As a new research area, quantum software testing lacks systematic testing benchmarks to assess testing techniques' effectiveness. Recently, some open-source benchmarks and mutation analysis tools have emerged. However, there is insufficient evidence on how various quantum circuit characteristics (e.g., circuit depth, number of quantum gates), algorithms (e.g., Quantum Approximate Optimization Algorithm), and mutation characteristics (e.g., mutation operators) affect the most mutant detection in quantum circuits. Studying such relations is important to systematically design faulty benchmarks with varied attributes (e.g., the difficulty in detecting a seeded fault) to facilitate assessing the cost-effectiveness of quantum software testing techniques efficiently.

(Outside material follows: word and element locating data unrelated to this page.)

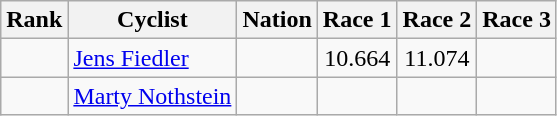
Jens Fiedler [152, 58]
Race 2 [437, 20]
Race 1 [357, 20]
11.074 [437, 58]
Race 3 [517, 20]
Rank [34, 20]
Nation [277, 20]
Marty Nothstein [152, 96]
10.664 [357, 58]
Cyclist [152, 20]
Find where the given text appears and provide that cell's center as (x, y) coordinate. 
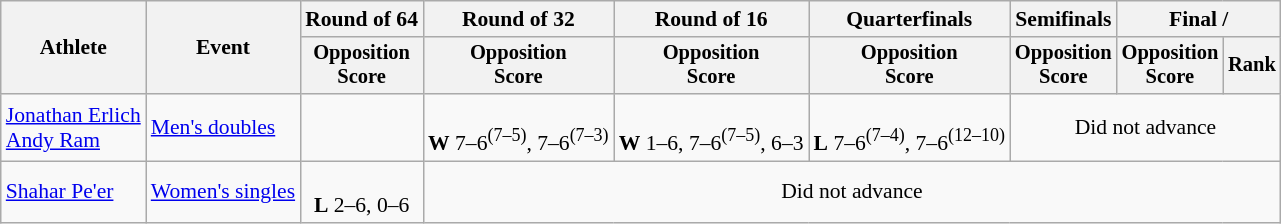
Final / (1199, 19)
Event (223, 48)
Round of 64 (362, 19)
Round of 16 (712, 19)
Athlete (74, 48)
L 2–6, 0–6 (362, 192)
Semifinals (1064, 19)
Men's doubles (223, 128)
Shahar Pe'er (74, 192)
Women's singles (223, 192)
W 1–6, 7–6(7–5), 6–3 (712, 128)
W 7–6(7–5), 7–6(7–3) (518, 128)
Rank (1252, 66)
Round of 32 (518, 19)
L 7–6(7–4), 7–6(12–10) (910, 128)
Quarterfinals (910, 19)
Jonathan ErlichAndy Ram (74, 128)
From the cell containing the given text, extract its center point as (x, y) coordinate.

To this end, we present a large-scale empirical evaluation with more than 700K faulty benchmarks (quantum circuits) generated by mutating 382 real-world quantum circuits. Based on the results, we provide valuable insights for researchers to define systematic quantum mutation analysis techniques. We also provide a tool to recommend mutants to users based on chosen characteristics (e.g., a quantum algorithm type) and the required difficulty of killing mutants. Finally, we also provide faulty benchmarks that can already be used to assess the cost-effectiveness of quantum software testing techniques.

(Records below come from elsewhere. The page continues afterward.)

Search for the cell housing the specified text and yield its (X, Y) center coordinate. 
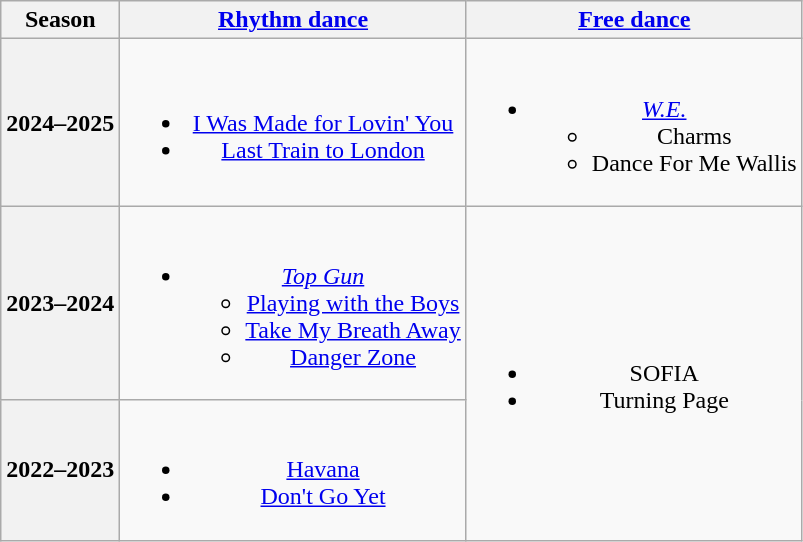
Rhythm dance (293, 20)
Top GunPlaying with the Boys Take My Breath Away Danger Zone (293, 303)
2022–2023 (60, 470)
W.E.CharmsDance For Me Wallis (634, 122)
Free dance (634, 20)
HavanaDon't Go Yet (293, 470)
Season (60, 20)
2023–2024 (60, 303)
2024–2025 (60, 122)
I Was Made for Lovin' You Last Train to London (293, 122)
SOFIA Turning Page (634, 373)
For the text-containing cell, return its midpoint in [x, y] coordinate format. 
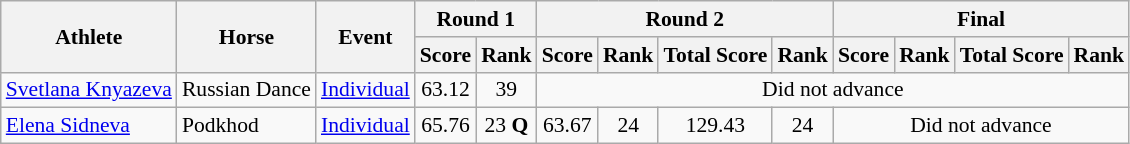
Podkhod [246, 126]
Round 2 [685, 19]
Athlete [89, 36]
63.12 [446, 90]
Elena Sidneva [89, 126]
63.67 [568, 126]
129.43 [715, 126]
39 [506, 90]
Russian Dance [246, 90]
Final [981, 19]
Svetlana Knyazeva [89, 90]
65.76 [446, 126]
Event [366, 36]
23 Q [506, 126]
Horse [246, 36]
Round 1 [476, 19]
Pinpoint the cell where the given text exists, returning its [x, y] midpoint coordinate. 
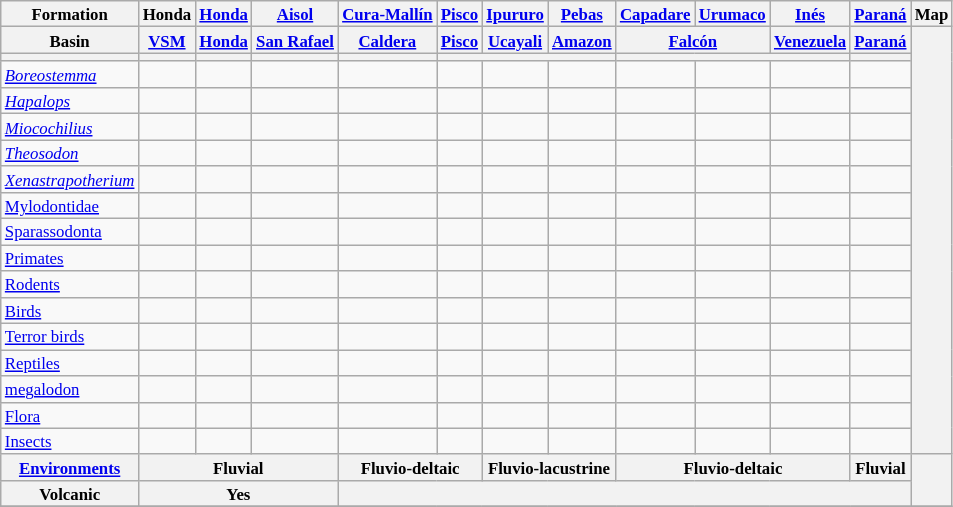
San Rafael [295, 40]
Ucayali [515, 40]
Volcanic [70, 494]
Capadare [656, 14]
Miocochilius [70, 127]
Sparassodonta [70, 232]
Pebas [582, 14]
Mylodontidae [70, 206]
Venezuela [810, 40]
Flora [70, 415]
Basin [70, 40]
Birds [70, 310]
Urumaco [732, 14]
Caldera [388, 40]
Amazon [582, 40]
Map [932, 14]
Insects [70, 441]
Inés [810, 14]
Falcón [693, 40]
Primates [70, 258]
Fluvio-lacustrine [549, 468]
Environments [70, 468]
VSM [168, 40]
Hapalops [70, 101]
Reptiles [70, 363]
Formation [70, 14]
Terror birds [70, 337]
Ipururo [515, 14]
megalodon [70, 389]
Theosodon [70, 153]
Yes [239, 494]
Aisol [295, 14]
Xenastrapotherium [70, 179]
Boreostemma [70, 75]
Cura-Mallín [388, 14]
Rodents [70, 284]
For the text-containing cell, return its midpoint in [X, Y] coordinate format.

翻译：作为新兴研究领域，量子软件测试缺乏系统性测试基准来评估测试技术的有效性。近年来，虽然出现了部分开源基准和突变分析工具，但关于量子电路特性（如电路深度、量子门数量）、算法（如量子近似优化算法）及突变特性（如突变算子）对量子电路突变体检测效果的影响仍缺乏充分证据。研究这类关联对于系统设计具有差异化属性（如植入故障的检测难度）的故障基准具有重要意义，可有效促进量子软件测试技术的成本效益评估。为此，我们通过突变382个真实量子电路生成超过70万个故障基准（量子电路），开展了大规模实证研究。基于实验结果，我们为研究者定义系统性量子突变分析技术提供重要启示；同时开发了推荐工具，可根据用户选择的特征（如量子算法类型）及所需突变体击杀难度推荐相应突变体。此外，本文还提供了可直接用于评估量子软件测试技术成本效益的故障基准数据集。